U.S. sales of the Quadrifoglio version will begin in the third quarter, with the 2.0-liter version arriving in U.S. showrooms by year-end. The Giulia Quadrifoglio will start at $70,000 in the U.S, Alfa said.
The Giulia is the first Alfa Romeo to use FCA's new rear-wheel-drive architecture, called Giorgio. The brand said the use of lightweight materials for the car's construction had cut the dry weight of the 180hp 2.2-liter diesel version to 1,374kg.
The car has a carbon fiber driveshaft and uses aluminum for the doors, fenders and the construction of both gasoline and diesel engines. Alfa claims the weight saving materials increase body rigidity and the power-to-weight ratio.
The Quadrifoglio version extends the use of carbon fiber for the hood, roof, front splitter, rear spoiler and body inserts to partially offset the increased weight of the V-6 engine.
Alfa says the Quadrifoglio will accelerate from 0-100kph (62 mph) in 3.9 seconds, a time Alfa says is the best in its class.
Technology on the car includes what Alfa says is a new braking system that combines the stability control system and traditional servo to reduce stopping distances to "record-breaking levels."
Alfa claims the standard car will go from 100kph to zero in 38.5 meters and 32 meters in the Quadrifoglio with help from its carbon ceramic brake discs. All cars will come with radar-control automatic emergency braking.
The Giulia Quadrifoglio was previewed at the Alfa Romeo museum in June 2015 and it was due to launch in Europe by the end of the year, according to dealers. However, the sales launch was delayed because the car failed to pass internal front, side and rear crash tests, which resulted in extensive re-engineering, supplier sources have told Automotive News Europe.

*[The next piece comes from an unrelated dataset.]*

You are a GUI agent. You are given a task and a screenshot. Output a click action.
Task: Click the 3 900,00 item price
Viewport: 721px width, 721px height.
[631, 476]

Last month, FCA lured former Ferrari chief engineer Roberto Fedeli back from BMW Group to help fix mounting technical challenges at Alfa and sister brand Maserati.
In Geneva, Marchionne said the Giulia's long development process was crucial to ensure the car was perfect.
"The brand has historically failed to meet its technical ambitions. If we get that wrong we might as well go back home," Marchionne said. "If the Giulia doesn't give the best possible performance we've wasted our time, and a pot of money."